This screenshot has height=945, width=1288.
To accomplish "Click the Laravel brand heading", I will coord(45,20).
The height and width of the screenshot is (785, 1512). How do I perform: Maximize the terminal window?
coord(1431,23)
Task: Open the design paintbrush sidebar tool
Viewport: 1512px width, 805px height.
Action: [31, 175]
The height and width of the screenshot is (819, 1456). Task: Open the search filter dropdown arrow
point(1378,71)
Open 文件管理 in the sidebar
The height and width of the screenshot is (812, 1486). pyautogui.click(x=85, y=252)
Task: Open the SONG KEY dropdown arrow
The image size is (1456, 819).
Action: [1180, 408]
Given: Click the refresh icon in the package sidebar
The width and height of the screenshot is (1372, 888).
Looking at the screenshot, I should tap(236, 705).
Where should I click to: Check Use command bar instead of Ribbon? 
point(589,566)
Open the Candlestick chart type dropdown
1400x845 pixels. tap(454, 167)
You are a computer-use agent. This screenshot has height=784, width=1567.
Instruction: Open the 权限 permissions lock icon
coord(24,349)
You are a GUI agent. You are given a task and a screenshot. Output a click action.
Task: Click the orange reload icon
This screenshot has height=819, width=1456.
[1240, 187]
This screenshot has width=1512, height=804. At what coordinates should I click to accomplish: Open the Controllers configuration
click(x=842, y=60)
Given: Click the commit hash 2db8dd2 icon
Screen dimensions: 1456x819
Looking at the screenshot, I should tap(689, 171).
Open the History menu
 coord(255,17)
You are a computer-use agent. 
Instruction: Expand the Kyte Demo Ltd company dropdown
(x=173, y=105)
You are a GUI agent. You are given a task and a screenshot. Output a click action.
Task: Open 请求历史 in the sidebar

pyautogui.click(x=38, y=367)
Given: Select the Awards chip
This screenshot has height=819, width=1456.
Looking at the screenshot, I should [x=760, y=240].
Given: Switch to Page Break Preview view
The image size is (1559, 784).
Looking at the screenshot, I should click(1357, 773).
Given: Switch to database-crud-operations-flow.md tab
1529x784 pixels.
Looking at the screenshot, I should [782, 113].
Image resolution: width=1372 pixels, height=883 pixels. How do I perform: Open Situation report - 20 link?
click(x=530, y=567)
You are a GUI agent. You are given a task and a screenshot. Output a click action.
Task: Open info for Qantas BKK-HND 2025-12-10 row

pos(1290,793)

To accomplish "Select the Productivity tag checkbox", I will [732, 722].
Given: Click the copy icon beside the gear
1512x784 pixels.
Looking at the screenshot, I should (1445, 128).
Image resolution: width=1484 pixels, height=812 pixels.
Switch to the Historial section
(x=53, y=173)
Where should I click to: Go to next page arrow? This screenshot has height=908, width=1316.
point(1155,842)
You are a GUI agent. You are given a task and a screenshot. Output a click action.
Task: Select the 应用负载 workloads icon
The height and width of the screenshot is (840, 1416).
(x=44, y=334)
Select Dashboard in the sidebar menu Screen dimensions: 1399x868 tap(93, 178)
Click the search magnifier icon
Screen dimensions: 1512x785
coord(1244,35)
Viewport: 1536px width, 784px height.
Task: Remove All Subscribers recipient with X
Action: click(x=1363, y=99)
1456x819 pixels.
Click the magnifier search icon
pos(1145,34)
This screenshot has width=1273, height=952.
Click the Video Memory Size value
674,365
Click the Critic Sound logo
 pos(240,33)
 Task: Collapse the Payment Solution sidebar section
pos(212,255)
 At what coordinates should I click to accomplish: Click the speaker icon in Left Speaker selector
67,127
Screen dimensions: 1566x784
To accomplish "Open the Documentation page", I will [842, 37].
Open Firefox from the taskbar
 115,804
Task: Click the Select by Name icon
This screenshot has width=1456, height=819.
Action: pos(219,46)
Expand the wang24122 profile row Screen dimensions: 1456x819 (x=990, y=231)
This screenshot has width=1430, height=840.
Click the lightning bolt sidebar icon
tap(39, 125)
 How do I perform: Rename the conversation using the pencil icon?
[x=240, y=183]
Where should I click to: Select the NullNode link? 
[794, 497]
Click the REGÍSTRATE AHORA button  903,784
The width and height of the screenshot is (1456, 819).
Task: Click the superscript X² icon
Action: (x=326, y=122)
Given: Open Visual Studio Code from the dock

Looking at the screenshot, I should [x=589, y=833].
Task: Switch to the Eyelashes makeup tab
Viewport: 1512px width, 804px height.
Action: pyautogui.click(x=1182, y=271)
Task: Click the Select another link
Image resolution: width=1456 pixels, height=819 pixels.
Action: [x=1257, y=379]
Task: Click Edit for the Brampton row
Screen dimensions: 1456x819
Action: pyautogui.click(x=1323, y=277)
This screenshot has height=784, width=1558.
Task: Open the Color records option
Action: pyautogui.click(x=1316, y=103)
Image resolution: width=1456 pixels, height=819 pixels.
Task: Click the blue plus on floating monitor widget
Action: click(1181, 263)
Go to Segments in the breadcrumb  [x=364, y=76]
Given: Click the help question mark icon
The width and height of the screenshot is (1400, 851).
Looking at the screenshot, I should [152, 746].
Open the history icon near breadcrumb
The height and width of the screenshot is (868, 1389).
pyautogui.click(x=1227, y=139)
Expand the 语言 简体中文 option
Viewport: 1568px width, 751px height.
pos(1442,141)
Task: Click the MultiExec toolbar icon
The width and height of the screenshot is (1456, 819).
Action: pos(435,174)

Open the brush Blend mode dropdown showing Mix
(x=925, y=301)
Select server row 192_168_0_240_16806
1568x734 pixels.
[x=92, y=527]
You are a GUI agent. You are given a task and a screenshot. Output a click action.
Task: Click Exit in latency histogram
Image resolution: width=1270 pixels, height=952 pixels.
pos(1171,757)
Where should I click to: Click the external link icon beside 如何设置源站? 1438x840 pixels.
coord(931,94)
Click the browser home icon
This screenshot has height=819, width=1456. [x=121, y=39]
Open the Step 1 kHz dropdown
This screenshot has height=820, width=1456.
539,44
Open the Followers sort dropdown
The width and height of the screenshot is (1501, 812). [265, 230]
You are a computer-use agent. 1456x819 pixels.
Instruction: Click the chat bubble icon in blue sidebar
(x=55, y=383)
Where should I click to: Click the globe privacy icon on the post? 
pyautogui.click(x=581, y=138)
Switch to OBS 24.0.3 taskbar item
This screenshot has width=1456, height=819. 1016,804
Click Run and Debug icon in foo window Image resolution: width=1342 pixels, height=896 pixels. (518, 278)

_Exercise instructions_
What you give back should be only the lines of the records above, starting at the line with "Open the History menu" and ending at the line with "Given: Switch to Page Break Preview view", restated word for word.

_Answer for the task_
Open the History menu
 coord(255,17)
You are a computer-use agent. 
Instruction: Expand the Kyte Demo Ltd company dropdown
(x=173, y=105)
You are a GUI agent. You are given a task and a screenshot. Output a click action.
Task: Open 请求历史 in the sidebar

pyautogui.click(x=38, y=367)
Given: Select the Awards chip
This screenshot has height=819, width=1456.
Looking at the screenshot, I should [x=760, y=240].
Given: Switch to Page Break Preview view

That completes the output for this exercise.